You're having trouble reconciling the Old Testament with the New?!

Not that it troubles me (why would it?), but I was making a hopefully obvious point that different authors tend to have different views. This is not a divide between Old vs New Testament but a fact about the relationship between pretty much any two books in the Bible (and even within books).   
 
I didn't even know there were "problems" needing to be reconciled.

I agree. I don't see authorial differences as a "problem" which needs to be "reconciled". Quite the contrary, I think this multiplicity makes the Bible a far more interesting set of texts to study than had it been written by one person at one time advancing one particular viewpoint. Smiley

All the writers of the Old Testament (expect possibly Job, which may have been written before Moses)

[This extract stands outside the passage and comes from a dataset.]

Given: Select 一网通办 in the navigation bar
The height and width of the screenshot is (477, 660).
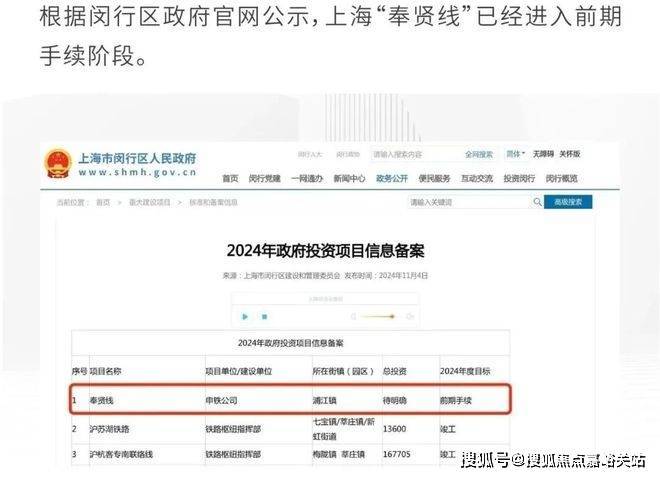Looking at the screenshot, I should coord(306,178).
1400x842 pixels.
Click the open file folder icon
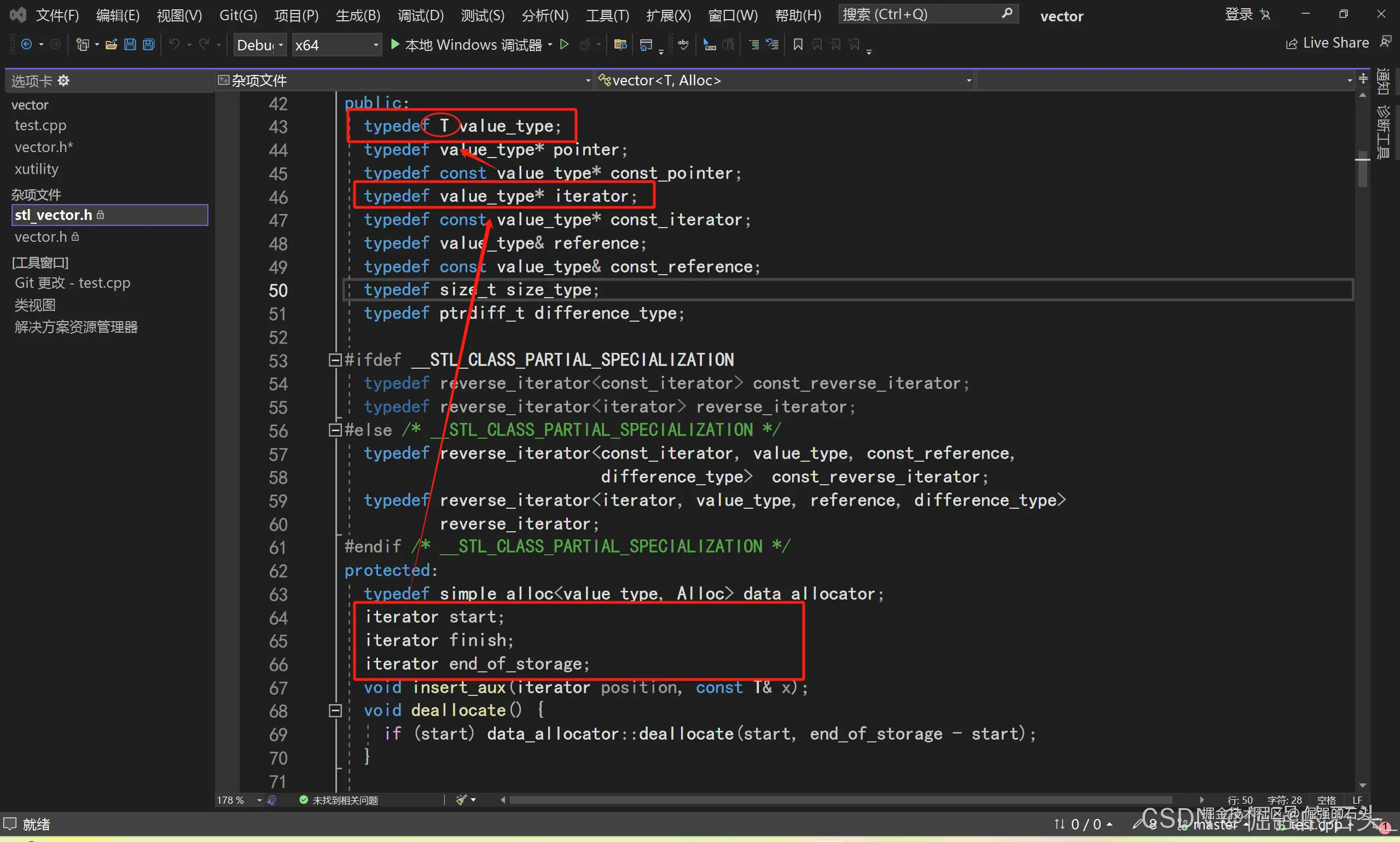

This is a curious claim, since
1) We have no idea how old Moses is (or if he even existed)
2) Job contains a significant number of Aramaic borrowings, which just one piece of evidence heavily suggesting a late date of composition. But hey, maybe Moses spoke Aramaic. Wink

lived under the same moral code (the Law of Moses).

Which, even if we accept as true, says nothing about how individual interpretations of the Law on the part of Biblical authors can result in different moral applications (indeed, isn't this the entire point of halacha?). Because in the very next sentence you give a significant difference in how the Law is to be morally understood compared the traditional Jewish understanding based on the Hebrew Bible...

And the New Testament establishes a new covenant enabling men to fulfill the spirit of the Law of Moses without all the exterior/ceremonial clutter (clutter put in place that pointed to the Messiah).

Obviously the Jews themselves, who had been living under the Law and studying the Hebrew Bible for centuries, didn't consider their own laws "clutter" or were convinced that their own texts proved Jesus' Messiahship. Wink

You'd be better off just saying, "I don't believe the bible", than using a silly uneducated argument as an excuse.  Jesus and the writers of the New Testament had no problem "reconciling" the Old and New.

An "uneducated argument" which virtually every critical scholar considers a matter of fact. Smiley
I guarantee Jmfcst/whoever this Kansas milk person is thinks he's "one of the elect" along with people like DC Al Fine et al. 

It's not worth arguing with them.  If they disagree with you, they'll just report you and the "nearly-elect" moderators will moderate your posts.

that's "the" jmfcst, to you....and he doesn't report people.